Northumbria Police bosses have declined to comment on claims forces could be forced to give up on attending domestic burglaries.
Sara Thornton, head of the new National Police Chiefs’ Council, said budget cuts and the changing nature of crime across England and Wales meant forces would have to rethink the priority they gave to different offences and a “conversation with the public” was needed to shape future policing. She said: “Crime is changing in this country. There are a lot less burglaries than there used to be, a lot less car crime, but the sorts of crimes that are on the increase – sexual offences, concerns about terrorism, cyber crime – that’s where we really need to focus.
“If we’re really serious about putting a lot of effort into protecting children, for example, it might mean if you’ve had a burglary, for example, and the burglar has fled, we won’t get there as quickly as we have in the past.
“Of course, we will still want to gather evidence, but we might do it in different ways.”
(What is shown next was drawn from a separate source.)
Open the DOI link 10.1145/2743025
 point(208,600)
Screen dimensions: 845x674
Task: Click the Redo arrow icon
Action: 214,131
A Northumbria Police spokesman said the force would not be commenting on Ms Thornton’s remarks but Durham Constabulary remains committed to attending all calls where necessary.
A spokesman said: “Our policy is to attend in person all crimes reported, unless there is a valid reason otherwise.
“At present we attend over 96% of reported crimes, the exceptions being cases which can be handled purely by a telephone investigation, such as historical offences where there is effectively no crime scene to visit.
“While managing resources and balancing priorities will continue to be a challenge for the police service, there are no plans to change the policy in Durham.”